BEGIN Source material

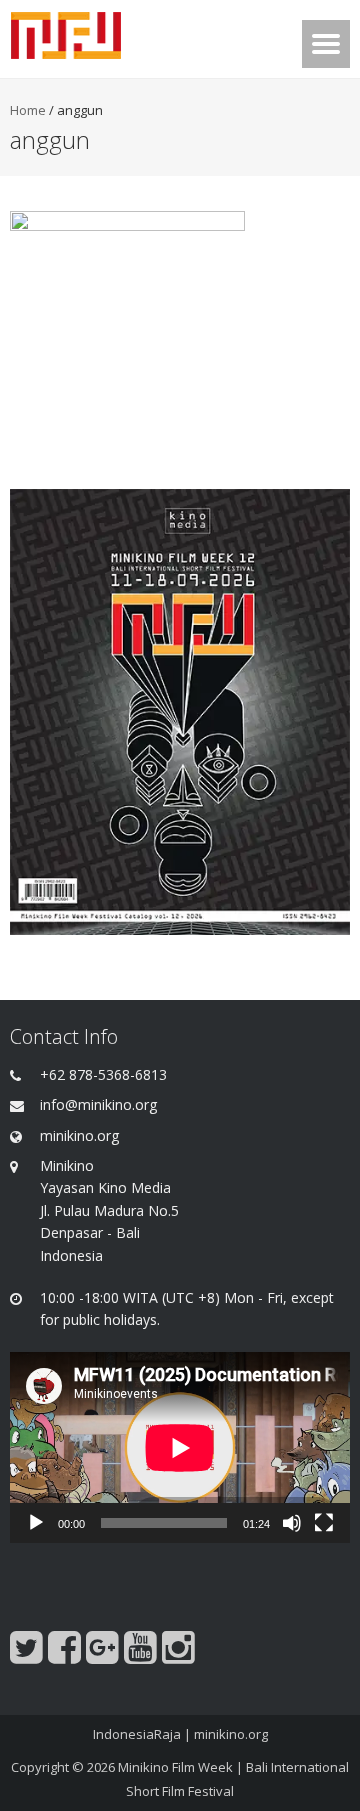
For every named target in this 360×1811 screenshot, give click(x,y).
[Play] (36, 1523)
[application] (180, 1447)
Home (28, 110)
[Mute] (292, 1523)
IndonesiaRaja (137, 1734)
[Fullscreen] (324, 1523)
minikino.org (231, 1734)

END Source material
BEGIN Source material

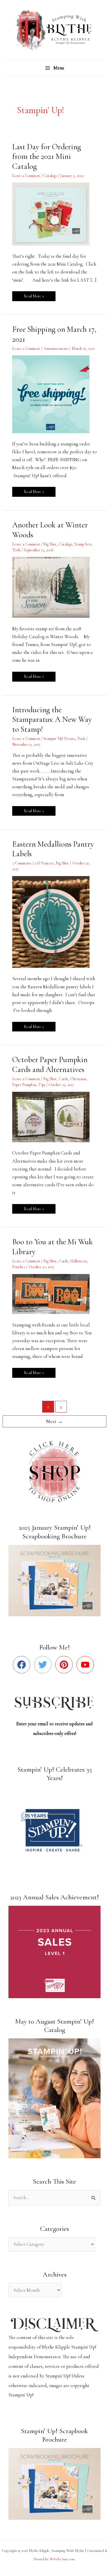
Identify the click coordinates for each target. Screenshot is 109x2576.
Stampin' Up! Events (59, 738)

END Source material
BEGIN Source material

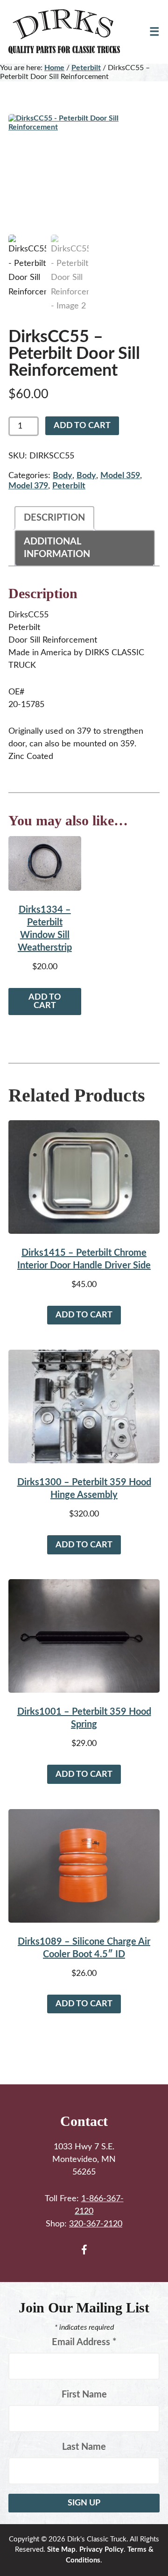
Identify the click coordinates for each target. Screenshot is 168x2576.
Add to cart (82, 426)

END Source material

Assigned task: Where the line holding "For every named" appears in the listing above, start reproducing exactly, and end with the line holding "minikino.org (231, 1734)".

Task response:
For every named target in this 360×1811 screenshot, give click(x,y).
[Play] (36, 1523)
[application] (180, 1447)
Home (28, 110)
[Mute] (292, 1523)
IndonesiaRaja (137, 1734)
[Fullscreen] (324, 1523)
minikino.org (231, 1734)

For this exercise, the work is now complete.